Tencent released a billion-parameter text-to-motion model using Diffusion Transformer architecture and flow matching. The model generates 3D character animations from text prompts.

Why it matters: You can now generate fluid, diverse character animations without motion capture data.
Links: Project Page | Github | Hugging Face | Technical report

Diffusion Knows Transparency (DKT)

DKT repurposes video diffusion models for transparent object depth and normal estimation. It achieves zero-shot SOTA on ClearPose/DREDS benchmarks, runs at 0.17s per frame, and maintains temporal consistency across videos.

Why it matters: Transparent objects finally get reliable depth estimation without specialized training data.
Links: Hugging Face | Paper | Website | Models

LongVideoAgent

A multi-agent framework where a master LLM coordinates a grounding agent for segment localization and a vision agent for observation extraction. The system uses reinforcement learning to optimize multi-agent cooperation with step limits.
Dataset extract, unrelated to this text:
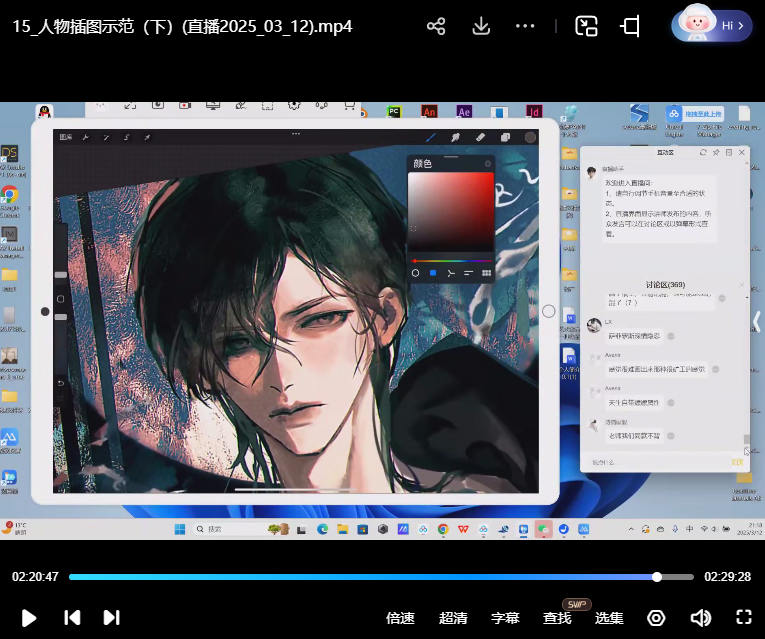Click the circular settings icon beside 选集
Image resolution: width=765 pixels, height=639 pixels.
tap(656, 618)
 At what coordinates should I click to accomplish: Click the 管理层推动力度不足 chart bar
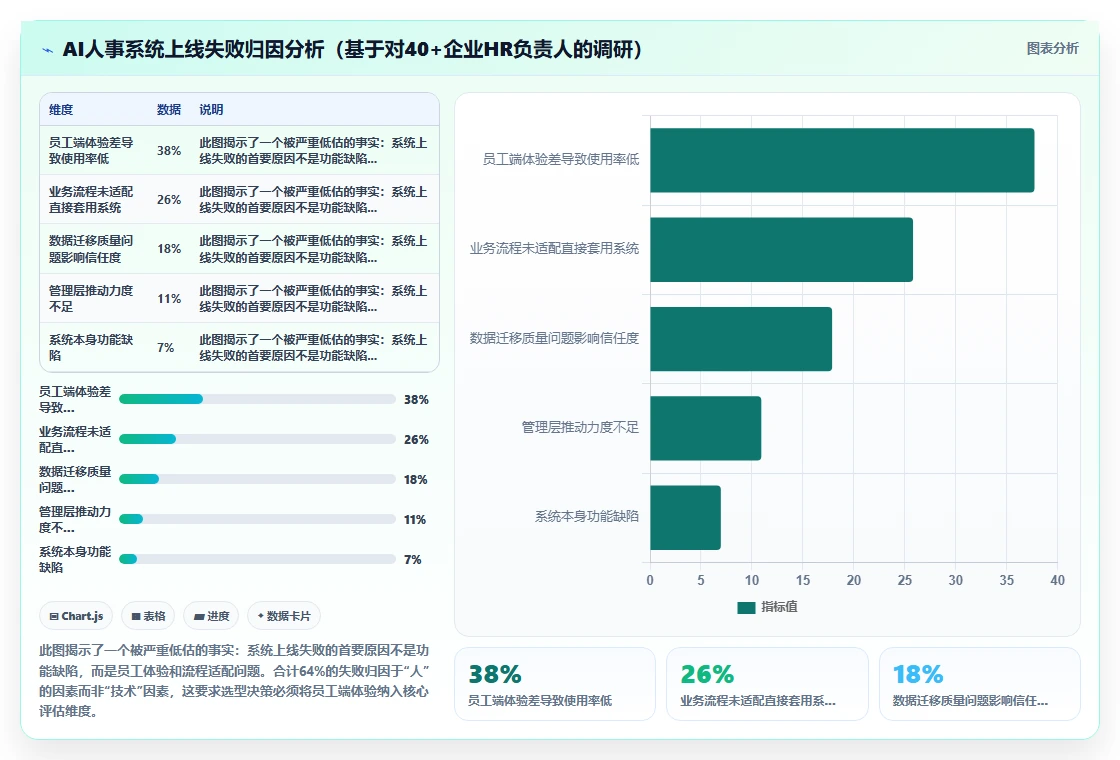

Why it matters: You can now query hour-long videos with targeted questions instead of processing entire timelines.
Links: Paper | Website | GitHub

Qwen-Image-2512

Qwen's new text-to-image model delivers more realistic humans, finer natural textures, and stronger text rendering. It sets a new SOTA benchmark for image generation quality.
Links: Hugging Face | GitHub | Blog | Demo | GGUF

Yume-1.5

A text-controlled interactive world generation model that creates explorable 3D environments. Users can navigate and interact with generated spaces in real time.
Links: Website | Hugging Face | Paper

TwinFlow

Enables one-step generation on large models using self-adversarial flows. The approach eliminates iterative sampling while maintaining output quality.
Links: Hugging Face

Stable Video Infinite 2.0 Pro

The new version launched with immediate ComfyUI wrapper support from Kijai. Models are already available for download and integration.
Links: Hugging Face | GitHub

Soprano

An ultra-lightweight TTS model that generates 10 hours of 32kHz audio in under 20 seconds. It streams with sub-15ms latency using only 80M parameters and less than 1GB VRAM.
Links: GitHub

Wan-NVFP4

A fast video model claiming 28x faster render speeds than previous versions. Released by lightx2v on Hugging Face.
Links: Hugging Face

JavisGPT

A unified multi-modal LLM for sounding-video comprehension and generation. The model handles video analysis and audio-visual synthesis in one framework.
Links: Paper | GitHub | Models

Dream-VL & Dream-VLA

Open vision-language and vision-language-action models using a diffusion language model backbone. Both models integrate visual understanding with either language or robotic action outputs.
Links: Paper | Hugging Face | Hugging Face | GitHub

HyperCLOVA X SEED Omni 8B

A unified multimodal model handling text, vision, audio, and video inputs with text, image, and audio outputs.
Links: Hugging Face

AMD ROCm

AMD published a guide for accelerating multimodal inference in vLLM using batch-level dynamic programming switches.
Links: Blog

Research Highlights

Generative Giants, Retrieval Weaklings: Why do Multimodal Large Language Models Fail at Multimodal Retrieval?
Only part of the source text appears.